Wait Dr. Mark, I thought you said that Peridex and stannous fluoride are preventatives. Now you are saying you would use it if mouth sores developed, too?
"If the mouth ulcers are chemo induced, I personally don't think the Peridex or fluoride will help. But they will keep ulcers down from bacteria and reduce opportunistic secondary infections due to low counts. So what I am saying here is use the Peridex or 0.63% Stannous fluoride daily, as a preventative and as a therapeutic agent."
Doesn't fluoride cause mottling of the teeth if it is used daily?

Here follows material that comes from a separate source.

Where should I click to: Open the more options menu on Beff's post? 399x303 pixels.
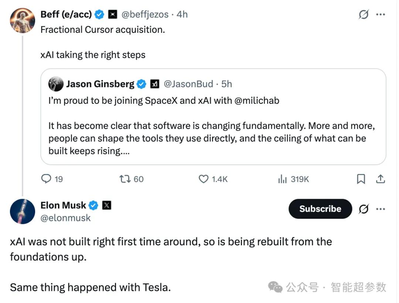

"You only swish with the 0.63% stannous fluoride and then spit it out, so mottling of the teeth from too much fluoride should not be a problem. This concentration of fluoride used in this home rinse is different than the fluoride you get after a cleaning in the dental office. So if your kid has ever puked after taking fluoride at the dentist's, the Stanimax or PerioMed is not as bad."
"Stannous fluoride is used in dentistry all the time as a therapeutic agent in the treatment of periodontal disease, sensitivity, and controlling bleeding after cleanings. This fluoride is more powerful than one would find in an over the counter toothpaste or mouthwash."
Our oncologist advised us to have our son rinse with warm salt water. What does this do?
"Salt water rinses are good because they alkalinize the mouth (opposite of acidify, which is what the bacteria create.) Use one-half teaspoon each of baking soda and salt in a cup of warm water. The alkalinity helps decrease the bacteria count because they like an acid environment. As far as hot or cold, I'm not sure it matters. The rise in pH (alkalinity) is temporary. That is why the docs are promoting the Peridex, because they last longer."
And what about over-the-counter rinses, like Listerine?
They kill bacteria, they just do not work as long as Peridex and stannous fluoride.
Anti-fungal Mouth Rinses
Patients under intense chemo are at risk for fungal and yeast as well as bacterial infections. Some oncologists prescribe Nystatin to prevent fungal infections; other oncologists only prescribe Nystatin after infections occur. These infections are evidenced by white patches in the mouth. Other names for the medicine are Mycostatin or Nilstat rinses, or Mycelex lozenges. The rinses are known as "swish and swallow", since the kids do not spit them out because this type of infection can occur down the throat passage as well as in the mouth. After "swish and swallow", the child should not eat, drink, or rinse their mouth for 30 minutes so that the medicine can have time to act.
Different brands of this medicine taste differently, as reported by child-patients. Ask your pharmacist to order a different brand if your child cannot tolerate this medicine.